Certain of these Model S and Model X vehicles were equipped with an NVIDIA Tegra 3 processor with an integrated 8GB eMMC NAND flash memory device. Part of this 8GB storage capacity is used each time the vehicle is started. The eMMC NAND cell hardware fails when the storage capacity is reached, resulting in failure of the MCU. The MCU is the vehicle’s display screen, which controls certain aspects of performance subject to Federal motor vehicle safety standards (“FMVSS”) and other safety-relevant functions. Specifically, failure of the MCU results in loss of the rearview/backup camera and loss of HVAC (defogging and defrosting setting controls (if the HVAC status was OFF status prior to failure).

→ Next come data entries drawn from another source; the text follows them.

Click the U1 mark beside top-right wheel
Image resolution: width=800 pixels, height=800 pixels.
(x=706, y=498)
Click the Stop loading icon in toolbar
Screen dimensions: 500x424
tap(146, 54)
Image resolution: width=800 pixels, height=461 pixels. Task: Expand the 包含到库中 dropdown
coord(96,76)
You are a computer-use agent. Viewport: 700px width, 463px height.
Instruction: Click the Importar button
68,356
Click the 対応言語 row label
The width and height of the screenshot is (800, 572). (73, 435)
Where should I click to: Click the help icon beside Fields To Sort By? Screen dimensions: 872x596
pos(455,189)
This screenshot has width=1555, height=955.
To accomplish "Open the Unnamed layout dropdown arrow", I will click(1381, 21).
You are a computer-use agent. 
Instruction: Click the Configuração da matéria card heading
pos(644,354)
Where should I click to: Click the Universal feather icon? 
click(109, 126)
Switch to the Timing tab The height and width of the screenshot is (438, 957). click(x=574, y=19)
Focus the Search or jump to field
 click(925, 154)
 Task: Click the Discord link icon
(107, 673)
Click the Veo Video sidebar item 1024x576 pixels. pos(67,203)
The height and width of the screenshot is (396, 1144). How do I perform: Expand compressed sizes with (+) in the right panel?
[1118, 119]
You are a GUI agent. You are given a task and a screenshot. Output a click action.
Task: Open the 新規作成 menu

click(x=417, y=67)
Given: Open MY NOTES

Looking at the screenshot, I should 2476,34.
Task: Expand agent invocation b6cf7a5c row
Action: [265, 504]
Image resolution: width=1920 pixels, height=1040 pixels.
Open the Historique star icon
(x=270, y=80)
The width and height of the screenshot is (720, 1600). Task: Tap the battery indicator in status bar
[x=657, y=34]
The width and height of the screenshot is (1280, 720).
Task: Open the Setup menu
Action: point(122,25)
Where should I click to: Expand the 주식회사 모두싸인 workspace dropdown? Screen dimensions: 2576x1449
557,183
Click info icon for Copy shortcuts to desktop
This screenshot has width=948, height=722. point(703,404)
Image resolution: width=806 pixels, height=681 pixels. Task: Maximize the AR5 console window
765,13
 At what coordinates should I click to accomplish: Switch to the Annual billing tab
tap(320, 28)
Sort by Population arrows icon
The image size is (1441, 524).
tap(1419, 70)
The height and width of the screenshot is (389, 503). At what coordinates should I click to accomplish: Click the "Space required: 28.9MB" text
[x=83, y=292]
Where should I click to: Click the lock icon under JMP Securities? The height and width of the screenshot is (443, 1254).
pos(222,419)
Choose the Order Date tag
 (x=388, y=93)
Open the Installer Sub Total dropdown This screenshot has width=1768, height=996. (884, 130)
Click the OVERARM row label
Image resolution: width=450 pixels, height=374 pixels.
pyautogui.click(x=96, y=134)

The failure also has an adverse impact on the Autopilot advanced driver assistance system (“ADAS”), as well as turn signal functionality due to the possible loss of audible chimes, driver sensing, and alerts associated with these vehicle functions, the safety agency says.
Tesla doesn’t have to recall the vehicles, though NHTSA said in the letter that if the car maker doesn’t take the action it has to provide an explanation for its decision. The agency can then escalate the matter to a public hearing and eventually seek to force a recall through the courts.
Tesla delivered nearly 500,000 vehicles globally last year, roughly 205,600 of them in the U.S.